Analytical and Simulation Approaches to Stochastic Processes

A basic absorbing Markov chain
An absorbing Markov chain.

In this post, I'd like to (perhaps overly) analyze a pretty simple problem, and explore a few routes of answering it through analytical solutions and simulation. This problem actually came from a very enjoyable class I took called Computational Modeling and Simulation, which taught me (among many other things) the beauty of simulation, stochastic processes, and dynamical systems.

While I have obtained permission to use the question publicly, I have slightly altered and reworded the problem. All credit for the question is attributed to the wonderful Prof. Julián García. Here it is:

Say we have a game with three players: $A$, $B$, $C$.
Starting with $A$, each player rolls an $n$-sided die once and then passes the die to the next player.
The first player to roll a $1$ wins the game.
For example, if $B$ wins on the second round, the sequence would be: $A, B, C, A, B$.

What is the probability of each player winning?

Not necessarily a difficult problem, and I encourage you to have a go — but it is fun to play around with.

Analytical solution #1 — Direct

First, let's take a moment to ponder what the result should look like. By intuition, if we note that this is a cyclic game of chance, it would make sense to say that those who take turns before others naturally have an advantage. Since $A$ goes before $B$ and $B$ goes before $C$, it stands to reason that $\mathbb{P}(A \text{ wins}) \gt \mathbb{P}(B \text{ wins}) \gt \mathbb{P}(C \text{ wins})$ might be true. We'll keep this in mind moving forward as a sanity check.
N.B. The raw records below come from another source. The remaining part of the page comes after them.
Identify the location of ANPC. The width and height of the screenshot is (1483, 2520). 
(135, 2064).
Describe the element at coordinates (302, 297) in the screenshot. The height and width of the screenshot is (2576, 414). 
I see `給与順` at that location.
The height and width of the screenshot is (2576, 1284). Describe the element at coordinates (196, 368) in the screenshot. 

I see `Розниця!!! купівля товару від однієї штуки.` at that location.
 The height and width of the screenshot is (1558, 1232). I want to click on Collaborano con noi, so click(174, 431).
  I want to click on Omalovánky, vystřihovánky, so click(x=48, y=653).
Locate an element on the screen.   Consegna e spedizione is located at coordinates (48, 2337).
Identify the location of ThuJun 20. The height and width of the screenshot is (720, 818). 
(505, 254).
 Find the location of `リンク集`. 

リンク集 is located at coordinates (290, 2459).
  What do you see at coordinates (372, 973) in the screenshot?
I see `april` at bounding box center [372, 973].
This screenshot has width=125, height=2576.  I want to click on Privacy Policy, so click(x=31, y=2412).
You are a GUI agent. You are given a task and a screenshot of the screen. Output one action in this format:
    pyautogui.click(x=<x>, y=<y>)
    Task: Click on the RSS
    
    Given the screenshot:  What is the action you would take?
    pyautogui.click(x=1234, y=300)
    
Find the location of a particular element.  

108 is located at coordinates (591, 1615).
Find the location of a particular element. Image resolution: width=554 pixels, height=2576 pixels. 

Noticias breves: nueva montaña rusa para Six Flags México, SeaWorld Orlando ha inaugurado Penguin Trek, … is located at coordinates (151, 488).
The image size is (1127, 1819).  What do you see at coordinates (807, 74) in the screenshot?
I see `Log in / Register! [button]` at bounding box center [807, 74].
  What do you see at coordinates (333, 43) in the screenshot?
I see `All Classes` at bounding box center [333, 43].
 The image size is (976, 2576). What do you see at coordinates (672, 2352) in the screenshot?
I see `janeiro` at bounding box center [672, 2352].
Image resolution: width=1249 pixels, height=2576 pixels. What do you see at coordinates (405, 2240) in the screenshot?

We can start by visualizing a game: $$\begin{matrix} \text{turn } t & 1 & 2 & 3 & 4 & 5 & 6 & 7 & \space \\ \text{player} & A & B & C & A & B & C & A & \dots \end{matrix}$$ With $t$ denoting a turn, a 'round' denoting a set of three turns beginning with $A$, and $\mathbb{P}(X)$ denoting the probability of player $X$ winning the game.

It's worth stating that players can win at multiple $t$, meaning we're going to be dealing with a sum. For example, for $A$ to win, a $1$ could be rolled on the first turn ($t=1$), with probability $\frac{1}{n}$.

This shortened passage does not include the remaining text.